Ein Totschlagargument weniger
von Leni Klaass
Das Recht der Frauen auf einen fairen Lohn ist ein wenig mehr gestärkt: Das Bundesarbeitsgericht (BAG) hat entschieden, dass ein »besseres Verhandlungsgeschick« kein Kriterium dafür sein kann, dass eine Frau weniger verdient als ein Mann in derselben Position. Ist das der Meilenstein, auf den Frauen gewartet haben?
Das Urteil raubt Unternehmern, die Männer und Frauen ungleich bezahlen, ein wichtiges Argument: das vermeintlich bessere Verhandlungsgeschick des Mannes. Ein Argument, das schnell über die Lippen geht, gern verwendet wurde und kaum überprüfbar ist. Berufserfahrung und Abschlussnoten sind Kriterien, die jeder einsehen kann. Das Verhandlungsgeschick tritt nur dann zum Vorschein, wenn Unternehmer und Arbeiterinnen und Angestellte sich allein gegenübersitzen. Es war ein Totschlagargument, das das BAG nun entkräftet hat.

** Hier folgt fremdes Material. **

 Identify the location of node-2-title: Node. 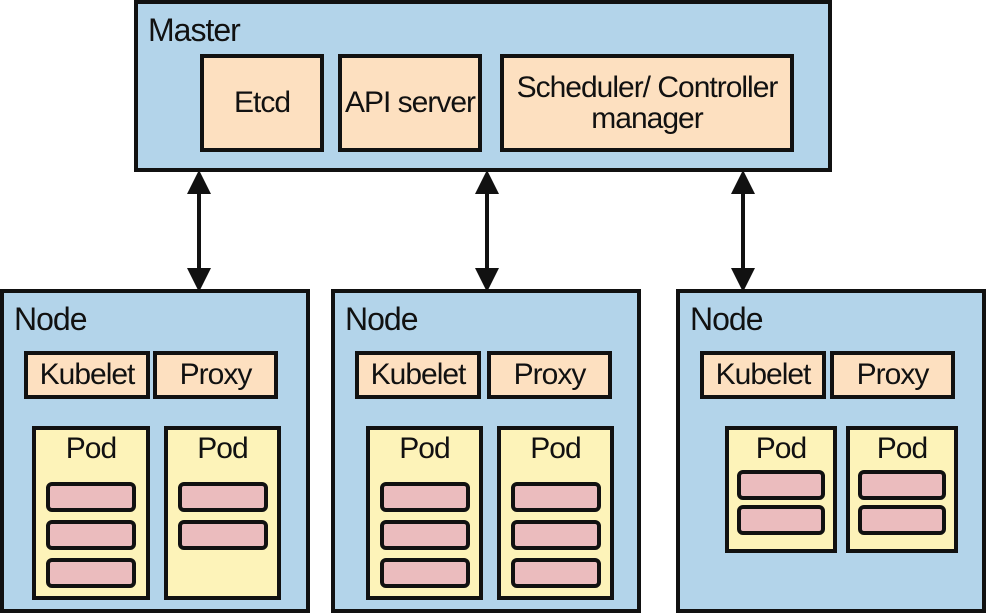
(382, 319).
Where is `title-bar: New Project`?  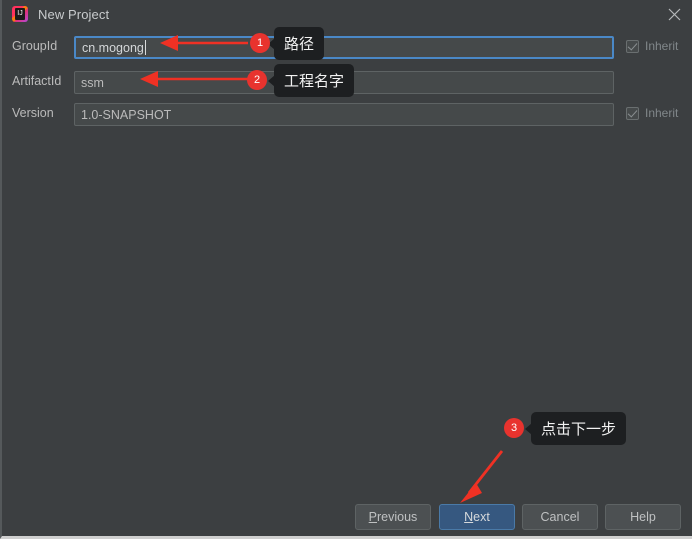
title-bar: New Project is located at coordinates (347, 14).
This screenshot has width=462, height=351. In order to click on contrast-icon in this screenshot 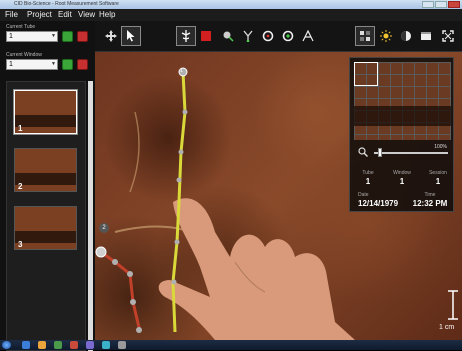, I will do `click(406, 36)`.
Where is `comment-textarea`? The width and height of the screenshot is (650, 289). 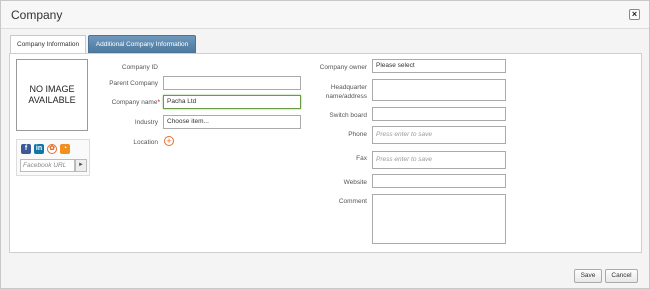
comment-textarea is located at coordinates (439, 219).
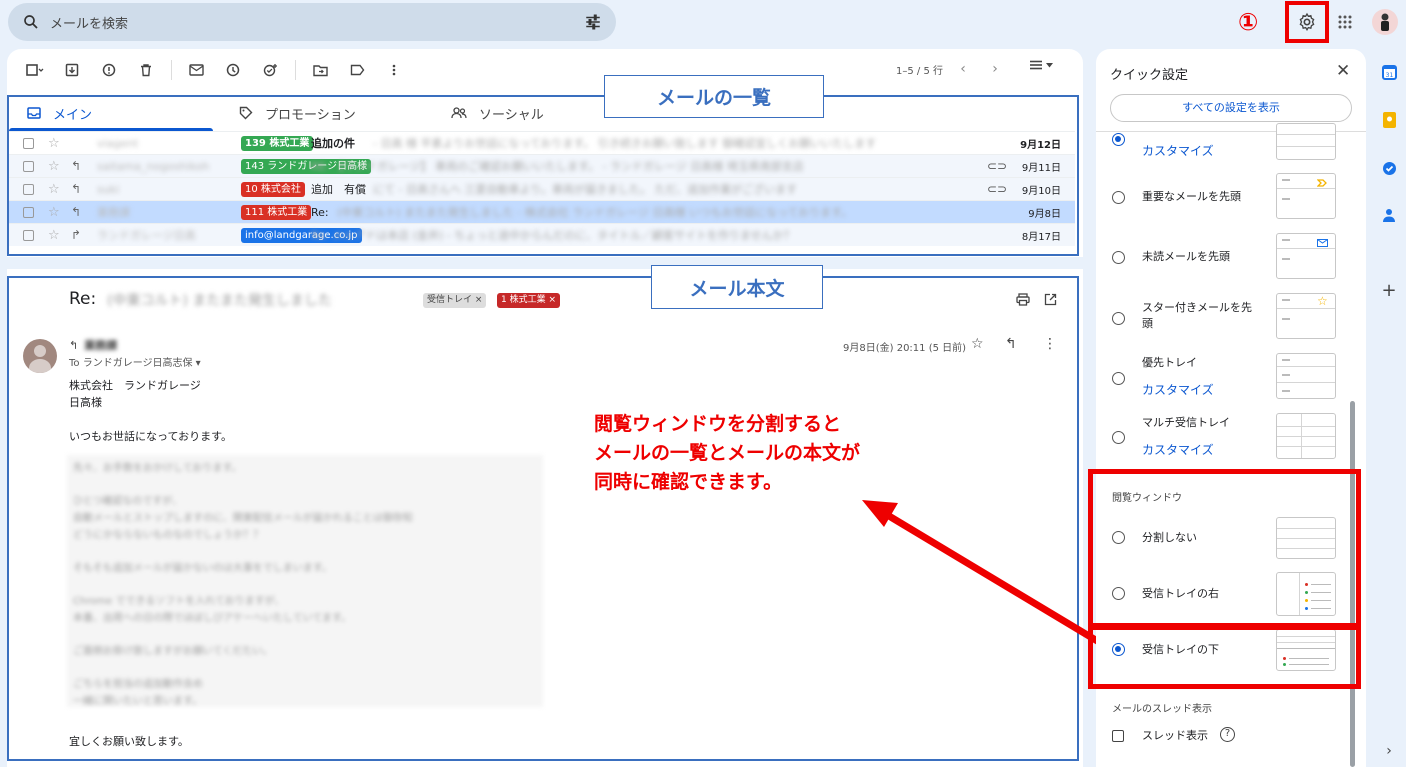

Klar ist aber auch, dass das Urteil nicht pauschal ungleichen Lohn von Männern und Frauen bei gleicher Arbeit ausschließt. Es reichen geschlechterneutrale, »objektive Kriterien«, wie Jurist:innen es nennen, um Frauen schlechter zu bezahlen. Jedenfalls ist es nicht unwahrscheinlich, dass der Arbeitgebermarkt in nächster Zeit mit ein wenig Kreativität ein neues Totschlagargument hervorzaubern wird. Dass der Spielraum für Unternehmer, Frauen zu benachteiligen, kleiner geworden ist, bedeutet nicht, dass er verschwunden ist. Wie klein er geworden ist, lässt sich aber erst sagen, wenn die Urteilsgründe veröffentlicht sind.
Für juristische Verhältnisse hat sich in den letzten drei Jahren für die Gleichberechtigung von Männern und Frauen in der Arbeitswelt einiges getan: 2020 der Erfolg für selbständige Frauen; 2021 kam dann auch beim BAG der Grundgedanke an, dass ungleiche Löhne von Männern und Frauen wohl auch eine Diskriminierung vermuten lassen. Durch das neue Urteil sind in Zukunft einige Klagen zu erwarten. Sie werden zeigen, wieviel Fortschritt diese Entscheidung des BAG tatsächlich bringen wird.
Es tut sich etwas. Aber etwas ist nicht genug. Das Urteil des BAG ist ein Schritt, aber kein Meilenstein. Ein Meilenstein wäre es, wenn Frauen nicht mehr vor Gericht ziehen müssten, um für Gleichberechtigung zu kämpfen. Davon sind wir noch meilenweit entfernt.